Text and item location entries
+--
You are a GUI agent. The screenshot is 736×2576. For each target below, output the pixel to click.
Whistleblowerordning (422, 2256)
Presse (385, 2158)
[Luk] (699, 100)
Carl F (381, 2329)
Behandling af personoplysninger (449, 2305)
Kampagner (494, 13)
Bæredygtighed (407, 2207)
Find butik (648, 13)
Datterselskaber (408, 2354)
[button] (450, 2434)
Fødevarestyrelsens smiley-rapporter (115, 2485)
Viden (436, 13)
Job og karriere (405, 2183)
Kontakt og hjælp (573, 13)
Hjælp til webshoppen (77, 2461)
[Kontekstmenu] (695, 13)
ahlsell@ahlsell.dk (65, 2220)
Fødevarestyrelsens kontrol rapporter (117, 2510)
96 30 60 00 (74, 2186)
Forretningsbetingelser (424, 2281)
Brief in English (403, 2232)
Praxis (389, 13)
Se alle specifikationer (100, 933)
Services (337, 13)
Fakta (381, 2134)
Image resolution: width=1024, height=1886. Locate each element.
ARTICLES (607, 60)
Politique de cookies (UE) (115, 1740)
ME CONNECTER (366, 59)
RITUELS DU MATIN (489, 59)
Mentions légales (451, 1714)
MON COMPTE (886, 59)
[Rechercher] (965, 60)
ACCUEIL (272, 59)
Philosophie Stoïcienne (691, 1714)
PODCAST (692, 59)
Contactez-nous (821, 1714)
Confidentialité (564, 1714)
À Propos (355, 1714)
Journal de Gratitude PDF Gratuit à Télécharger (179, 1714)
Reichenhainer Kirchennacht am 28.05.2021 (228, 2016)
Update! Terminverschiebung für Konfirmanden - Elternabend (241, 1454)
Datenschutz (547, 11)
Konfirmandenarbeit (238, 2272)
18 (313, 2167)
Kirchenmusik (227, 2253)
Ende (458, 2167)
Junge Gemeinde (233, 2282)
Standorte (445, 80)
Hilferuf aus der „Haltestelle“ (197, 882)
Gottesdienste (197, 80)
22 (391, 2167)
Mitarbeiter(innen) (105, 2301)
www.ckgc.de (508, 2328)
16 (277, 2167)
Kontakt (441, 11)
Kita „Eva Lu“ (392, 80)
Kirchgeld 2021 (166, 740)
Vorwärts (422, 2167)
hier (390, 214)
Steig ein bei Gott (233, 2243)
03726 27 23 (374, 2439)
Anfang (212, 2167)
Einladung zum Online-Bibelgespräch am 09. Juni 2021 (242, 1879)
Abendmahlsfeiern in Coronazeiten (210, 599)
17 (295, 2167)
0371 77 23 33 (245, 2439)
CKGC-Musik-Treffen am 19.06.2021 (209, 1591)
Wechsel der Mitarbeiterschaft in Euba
+--
** Work instructions **
Reproduce all of the material above line for line, without changing anything.

** Response to the task **
You are a GUI agent. The screenshot is 736×2576. For each target below, output the pixel to click.
Whistleblowerordning (422, 2256)
Presse (385, 2158)
[Luk] (699, 100)
Carl F (381, 2329)
Behandling af personoplysninger (449, 2305)
Kampagner (494, 13)
Bæredygtighed (407, 2207)
Find butik (648, 13)
Datterselskaber (408, 2354)
[button] (450, 2434)
Fødevarestyrelsens smiley-rapporter (115, 2485)
Viden (436, 13)
Job og karriere (405, 2183)
Kontakt og hjælp (573, 13)
Hjælp til webshoppen (77, 2461)
[Kontekstmenu] (695, 13)
ahlsell@ahlsell.dk (65, 2220)
Fødevarestyrelsens kontrol rapporter (117, 2510)
96 30 60 00 (74, 2186)
Forretningsbetingelser (424, 2281)
Brief in English (403, 2232)
Praxis (389, 13)
Se alle specifikationer (100, 933)
Services (337, 13)
Fakta (381, 2134)
Image resolution: width=1024, height=1886. Locate each element.
ARTICLES (607, 60)
Politique de cookies (UE) (115, 1740)
ME CONNECTER (366, 59)
RITUELS DU MATIN (489, 59)
Mentions légales (451, 1714)
MON COMPTE (886, 59)
[Rechercher] (965, 60)
ACCUEIL (272, 59)
Philosophie Stoïcienne (691, 1714)
PODCAST (692, 59)
Contactez-nous (821, 1714)
Confidentialité (564, 1714)
À Propos (355, 1714)
Journal de Gratitude PDF Gratuit à Télécharger (179, 1714)
Reichenhainer Kirchennacht am 28.05.2021 (228, 2016)
Update! Terminverschiebung für Konfirmanden - Elternabend (241, 1454)
Datenschutz (547, 11)
Konfirmandenarbeit (238, 2272)
18 (313, 2167)
Kirchenmusik (227, 2253)
Ende (458, 2167)
Junge Gemeinde (233, 2282)
Standorte (445, 80)
Hilferuf aus der „Haltestelle“ (197, 882)
Gottesdienste (197, 80)
22 (391, 2167)
Mitarbeiter(innen) (105, 2301)
www.ckgc.de (508, 2328)
16 (277, 2167)
Kontakt (441, 11)
Kita „Eva Lu“ (392, 80)
Kirchgeld 2021 (166, 740)
Vorwärts (422, 2167)
hier (390, 214)
Steig ein bei Gott (233, 2243)
03726 27 23 (374, 2439)
Anfang (212, 2167)
Einladung zum Online-Bibelgespräch am 09. Juni 2021 (242, 1879)
Abendmahlsfeiern in Coronazeiten (210, 599)
17 (295, 2167)
0371 77 23 33 (245, 2439)
CKGC-Musik-Treffen am 19.06.2021 (209, 1591)
Wechsel der Mitarbeiterschaft in Euba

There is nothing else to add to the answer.